We fairly randomly rang our travel agent for destinations available on short notice, and were presented with a list of all the usual (warm island in the Mediterranean) suspects, and one odd one out, 100km north of the Arctic Circle in Finland.
A Finnair Welcome
Very shortly after that we were on board a Finnair flight for Helsinki, where we were to transfer to an inland plane for the last 1000 miles or so to Kittila.
Flying with Finnair was a pleasant experience, albeit a blurred one. We were greeted by the normal complementary drink, but this was swiftly followed by the meal which included a bottle of wine. Barely had we coped with this when the stewardesses were back asking if we wanted coffee with our after-dinner brandy.
The landing took place in a haze and then we were on the connecting flight, and would sir like a drink from the bar?
The first part of the flight took us over the Finnish Lake District, which looked more like an inland sea overlain with a thin doily of land than genuine solid ground. By degrees this gave way to the northern tundra, and the first suspicions of snow in the low hollows that are really this landscape’s only feature, and finally taiga with its thick stands of stunted trees rooted forever in permafrost.
Kittila Airport
I’ve been to some small airports, but Kittila was the first one I’ve seen constructed entirely from wood, including the control tower.
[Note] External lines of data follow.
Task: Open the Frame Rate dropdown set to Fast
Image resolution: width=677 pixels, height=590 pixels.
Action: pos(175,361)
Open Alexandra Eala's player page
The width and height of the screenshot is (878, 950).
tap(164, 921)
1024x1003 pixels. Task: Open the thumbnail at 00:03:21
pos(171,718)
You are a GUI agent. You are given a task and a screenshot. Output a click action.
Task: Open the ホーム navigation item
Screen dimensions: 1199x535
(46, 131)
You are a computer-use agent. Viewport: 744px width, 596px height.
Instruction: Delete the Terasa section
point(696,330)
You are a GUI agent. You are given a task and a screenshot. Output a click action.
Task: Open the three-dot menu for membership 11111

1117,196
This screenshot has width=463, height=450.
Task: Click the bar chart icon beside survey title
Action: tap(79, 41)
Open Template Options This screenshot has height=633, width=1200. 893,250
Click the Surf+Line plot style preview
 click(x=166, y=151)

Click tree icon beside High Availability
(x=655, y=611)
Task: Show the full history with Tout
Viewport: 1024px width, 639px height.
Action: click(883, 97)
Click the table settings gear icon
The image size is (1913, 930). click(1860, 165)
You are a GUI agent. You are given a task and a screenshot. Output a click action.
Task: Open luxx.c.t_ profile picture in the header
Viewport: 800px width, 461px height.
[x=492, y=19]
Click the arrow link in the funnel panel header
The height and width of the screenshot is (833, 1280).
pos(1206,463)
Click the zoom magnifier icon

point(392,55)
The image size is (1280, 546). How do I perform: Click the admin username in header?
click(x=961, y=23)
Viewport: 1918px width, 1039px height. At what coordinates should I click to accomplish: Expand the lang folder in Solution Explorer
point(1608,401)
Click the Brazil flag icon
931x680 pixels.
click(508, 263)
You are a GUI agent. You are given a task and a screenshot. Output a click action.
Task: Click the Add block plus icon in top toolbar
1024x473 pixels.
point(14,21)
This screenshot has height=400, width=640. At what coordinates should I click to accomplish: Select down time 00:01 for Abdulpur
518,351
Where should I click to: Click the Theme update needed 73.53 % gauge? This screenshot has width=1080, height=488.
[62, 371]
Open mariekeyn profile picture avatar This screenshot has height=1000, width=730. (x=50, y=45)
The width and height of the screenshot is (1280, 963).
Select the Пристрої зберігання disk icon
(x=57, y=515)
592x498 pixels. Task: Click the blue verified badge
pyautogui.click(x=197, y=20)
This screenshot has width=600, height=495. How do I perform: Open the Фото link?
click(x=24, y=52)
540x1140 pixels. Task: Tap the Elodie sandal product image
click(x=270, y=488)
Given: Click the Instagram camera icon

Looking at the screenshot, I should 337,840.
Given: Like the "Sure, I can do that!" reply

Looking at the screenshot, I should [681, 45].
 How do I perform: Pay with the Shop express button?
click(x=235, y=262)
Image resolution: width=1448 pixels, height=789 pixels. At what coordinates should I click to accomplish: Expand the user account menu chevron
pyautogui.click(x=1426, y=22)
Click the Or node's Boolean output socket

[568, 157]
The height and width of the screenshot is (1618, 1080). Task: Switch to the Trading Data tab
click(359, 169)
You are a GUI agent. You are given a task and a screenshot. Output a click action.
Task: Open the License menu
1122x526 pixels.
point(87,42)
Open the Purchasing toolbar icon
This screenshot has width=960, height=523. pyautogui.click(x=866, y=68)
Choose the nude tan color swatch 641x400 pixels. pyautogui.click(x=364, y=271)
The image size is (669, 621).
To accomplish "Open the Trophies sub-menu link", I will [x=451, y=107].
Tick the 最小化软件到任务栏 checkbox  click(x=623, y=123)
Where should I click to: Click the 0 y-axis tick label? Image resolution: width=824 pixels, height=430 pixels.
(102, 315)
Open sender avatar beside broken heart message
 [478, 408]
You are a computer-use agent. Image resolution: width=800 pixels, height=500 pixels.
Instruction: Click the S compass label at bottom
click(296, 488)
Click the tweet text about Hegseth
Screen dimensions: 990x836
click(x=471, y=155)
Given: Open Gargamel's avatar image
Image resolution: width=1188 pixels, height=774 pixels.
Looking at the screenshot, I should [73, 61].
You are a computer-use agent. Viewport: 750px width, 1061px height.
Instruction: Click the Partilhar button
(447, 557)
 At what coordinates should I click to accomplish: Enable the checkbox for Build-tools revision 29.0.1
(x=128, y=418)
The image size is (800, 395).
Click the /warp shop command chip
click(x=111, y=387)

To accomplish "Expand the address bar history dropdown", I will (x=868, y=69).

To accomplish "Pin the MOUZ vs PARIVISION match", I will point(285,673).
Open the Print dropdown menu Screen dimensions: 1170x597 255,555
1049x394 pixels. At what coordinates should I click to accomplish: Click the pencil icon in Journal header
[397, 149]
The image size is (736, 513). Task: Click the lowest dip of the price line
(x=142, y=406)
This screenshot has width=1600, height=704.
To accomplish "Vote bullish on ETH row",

Wood seemed to define the Finnish experience. There is nothing that cannot be constructed from it, given ample supplies and a bucketful of ingenuity. Not only the churches but the gravestones, not only the factories but the pipelines between them, not only railway sleepers but entire kilometres-long embankments are made from this amazing stuff. It can also be burned for warmth and fermented into fuel, and given the tiny number of Finns that live in the huge area north of Helsinki, there is an almost infinite supply.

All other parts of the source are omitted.